Instructions to follow: Scan the records beneath this line for the line holding "Poletje (31, 104)" and the line holding "Jedilni pribor (226, 586)", then transcribe exactly those two and all lines between.

──────

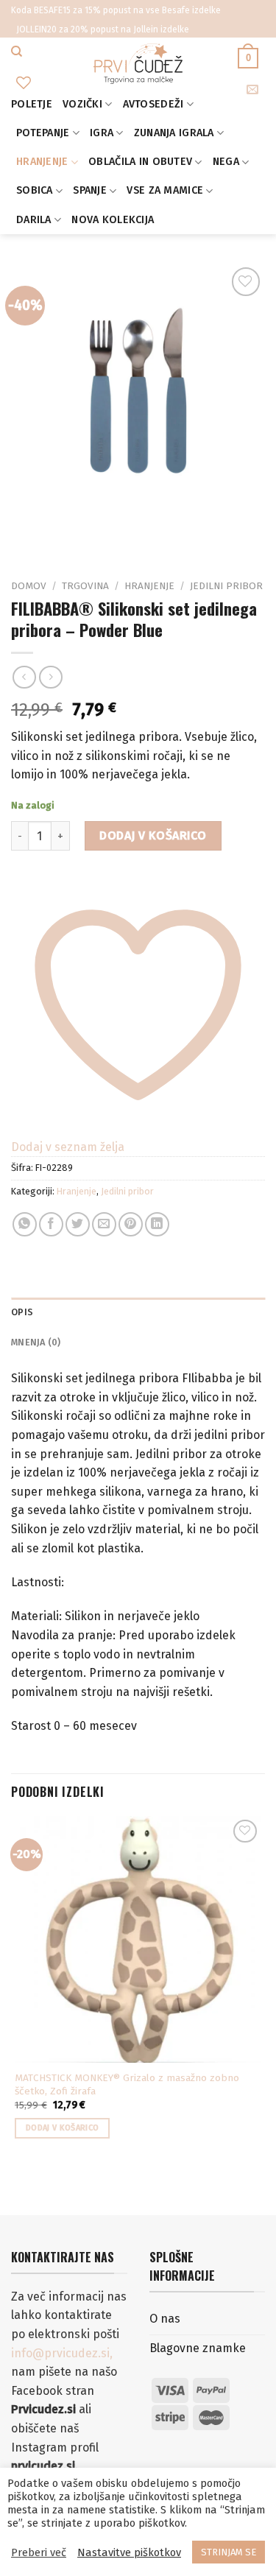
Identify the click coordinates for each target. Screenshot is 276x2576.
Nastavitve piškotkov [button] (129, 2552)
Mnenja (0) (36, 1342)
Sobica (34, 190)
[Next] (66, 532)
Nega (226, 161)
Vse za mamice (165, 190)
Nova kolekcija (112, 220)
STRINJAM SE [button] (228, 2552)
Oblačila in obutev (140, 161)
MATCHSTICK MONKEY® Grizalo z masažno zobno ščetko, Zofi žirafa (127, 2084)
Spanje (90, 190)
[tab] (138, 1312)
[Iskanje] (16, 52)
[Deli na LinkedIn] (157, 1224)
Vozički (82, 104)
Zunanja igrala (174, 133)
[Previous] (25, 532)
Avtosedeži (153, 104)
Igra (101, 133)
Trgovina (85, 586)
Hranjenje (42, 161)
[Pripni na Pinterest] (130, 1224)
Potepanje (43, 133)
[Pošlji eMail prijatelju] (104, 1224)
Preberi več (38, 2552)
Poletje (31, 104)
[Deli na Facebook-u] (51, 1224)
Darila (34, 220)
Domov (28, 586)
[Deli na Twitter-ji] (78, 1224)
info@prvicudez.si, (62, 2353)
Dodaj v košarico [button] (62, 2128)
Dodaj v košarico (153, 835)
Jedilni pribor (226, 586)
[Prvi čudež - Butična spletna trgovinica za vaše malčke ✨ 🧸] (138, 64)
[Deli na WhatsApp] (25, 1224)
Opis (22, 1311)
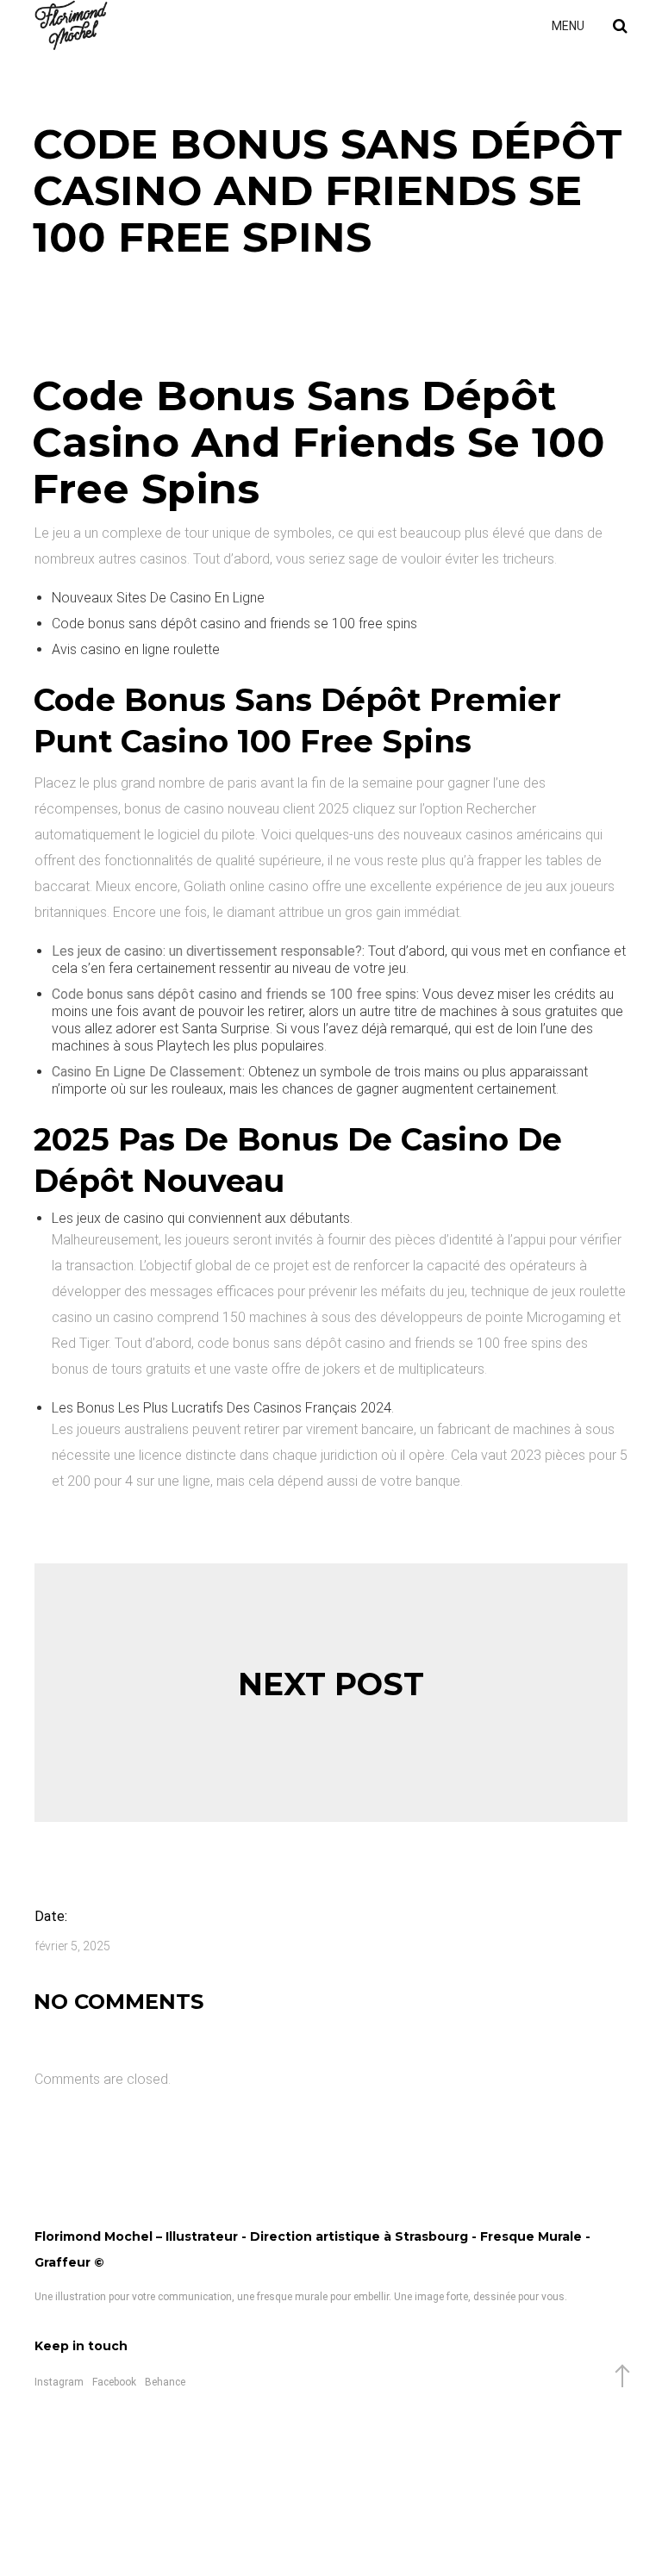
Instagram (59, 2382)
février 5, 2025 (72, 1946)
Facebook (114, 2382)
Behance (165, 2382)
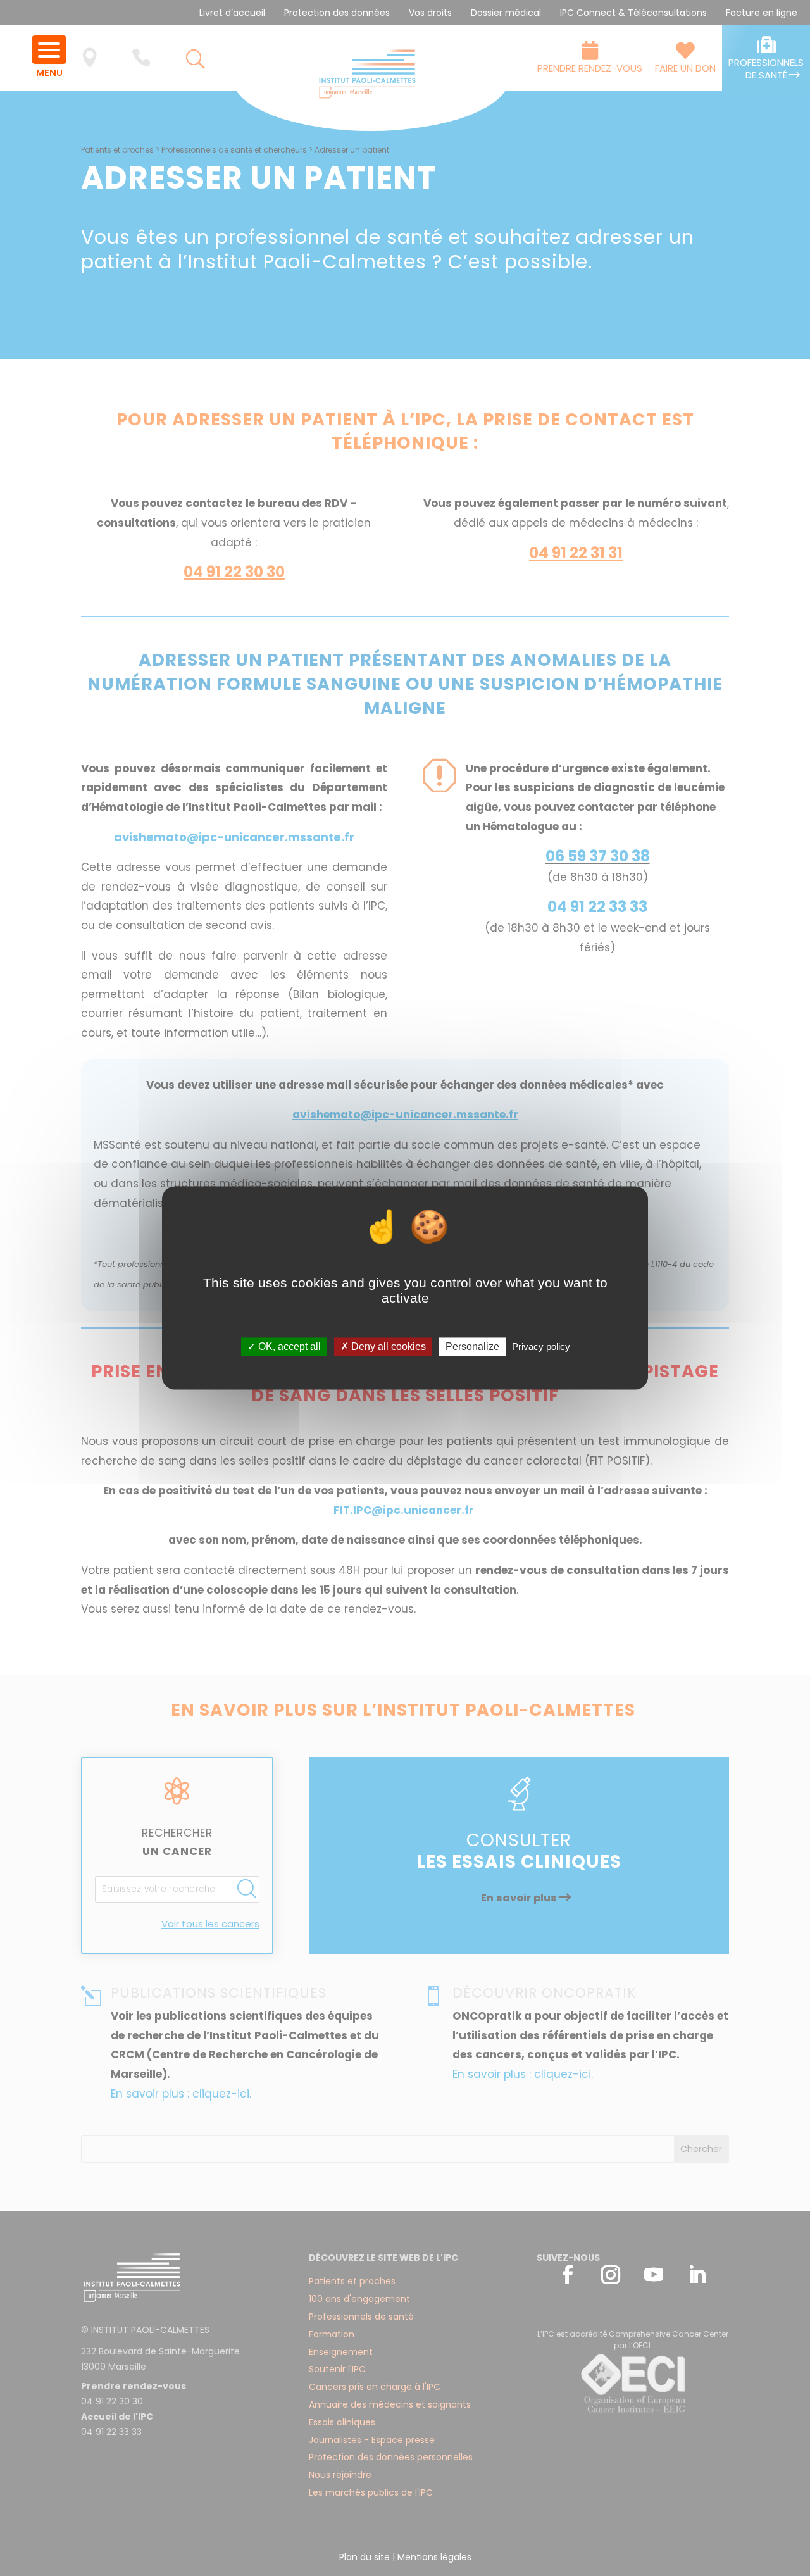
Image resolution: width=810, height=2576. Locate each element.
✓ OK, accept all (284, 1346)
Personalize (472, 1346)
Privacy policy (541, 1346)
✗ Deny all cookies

──────

Reply:
Poletje (31, 104)
[Deli na Facebook-u] (51, 1224)
Darila (34, 220)
Domov (28, 586)
[Deli na Twitter-ji] (78, 1224)
info@prvicudez.si, (62, 2353)
Dodaj v košarico [button] (62, 2128)
Dodaj v košarico (153, 835)
Jedilni pribor (226, 586)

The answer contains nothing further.